L'Autorité marocaine du marché des capitaux (AMMC) a publié les données officielles du marché pour l'exercice 2025, indiquant que le montant total des levées de capitaux a atteint 143,6 milliards de dirhams, contre 109,9 milliards l'année précédente, ce qui représente une hausse de 30,6 %. Cette progression s'inscrit dans le cadre d'une dynamique de financement de l'économie marocaine, avec une attention particulière portée aux émissions obligataires.
Le segment des obligations d’entreprises a connu la plus forte augmentation, passant de 23,7 milliards de dirhams en 2024 à 50,9 milliards en 2025, soit une progression de 115,2 %. Cette évolution reflète un intérêt accru des entreprises pour le financement par dette, notamment dans le cadre de projets d'investissement et de refinancement de leurs besoins de trésorerie.
Le sous‑segment des placements privés a été le principal moteur de cette hausse. Les émissions obligataires réalisées par placement privé ont atteint 38,8 milliards de dirhams en 2025, contre 11,8 milliards en 2024, soit une progression de 229,5 %. Cette dynamique indique une préférence des investisseurs institutionnels pour des placements hors marché public, offrant souvent des conditions de financement plus flexibles.
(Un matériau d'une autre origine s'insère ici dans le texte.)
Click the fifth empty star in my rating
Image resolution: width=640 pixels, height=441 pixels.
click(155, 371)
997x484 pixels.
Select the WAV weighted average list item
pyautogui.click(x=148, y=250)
À l’inverse, les émissions obligataires par appel public à l’épargne sont restées quasi stables, avec 12,1 milliards de dirhams en 2025 contre 11,9 milliards en 2024. Cette stabilité contraste avec la forte croissance du segment privé et montre que le marché public conserve un rôle, mais sans dynamisme comparable aux émissions privées.
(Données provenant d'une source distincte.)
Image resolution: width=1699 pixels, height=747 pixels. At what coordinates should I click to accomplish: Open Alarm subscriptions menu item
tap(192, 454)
Les titres de créance négociables (TCN) demeurent le premier compartiment des levées, mais ont enregistré une baisse de 14,6 % en 2025, passant de 77,5 milliards de dirhams en 2024 à 66,2 milliards. Cette diminution reflète un déplacement des flux de capitaux vers les obligations d’entreprises, notamment celles émises en placement privé.
Dans le détail des TCN, les certificats de dépôt, exclusivement émis par les banques, ont reculé de 39,4 % pour atteindre 29,6 milliards de dirhams. En revanche, les bons de sociétés de financement ont progressé de 48,1 % pour s’établir à 19,4 milliards, et les billets de trésorerie ont augmenté de 10,9 % pour atteindre 17,2 milliards, indiquant une diversification des instruments de financement à court terme.
Malgré le recul global des TCN, leur poids reste central dans le financement de court terme au Maroc. Les données disponibles ne précisent pas les raisons exactes de la baisse des certificats de dépôt ni les perspectives d’évolution pour les prochains exercices, ce qui limite l’interprétation des tendances à moyen terme.
Contexte
Le marché marocain des capitaux, structuré autour de la bourse, des obligations et des titres de créance négociables, joue un rôle clé dans le financement des entreprises et des projets d’infrastructure, soutenant la croissance économique du pays.
Pourquoi c’est important
L’augmentation des levées de capitaux, surtout via les obligations privées, montre une capacité accrue du secteur privé à mobiliser des ressources financières, ce qui peut renforcer la résilience économique et favoriser de nouveaux investissements.
À suivre
L’évolution du volume des émissions obligataires en placement privé pour 2026.
L’impact éventuel d’une éventuelle régulation sur les TCN et les certificats de dépôt.
Ce que les sources ne disent pas encore
Les sources ne donnent pas d’indications sur les raisons précises du recul des certificats de dépôt ni sur les prévisions pour les années suivantes, limitant l’analyse des tendances à long terme.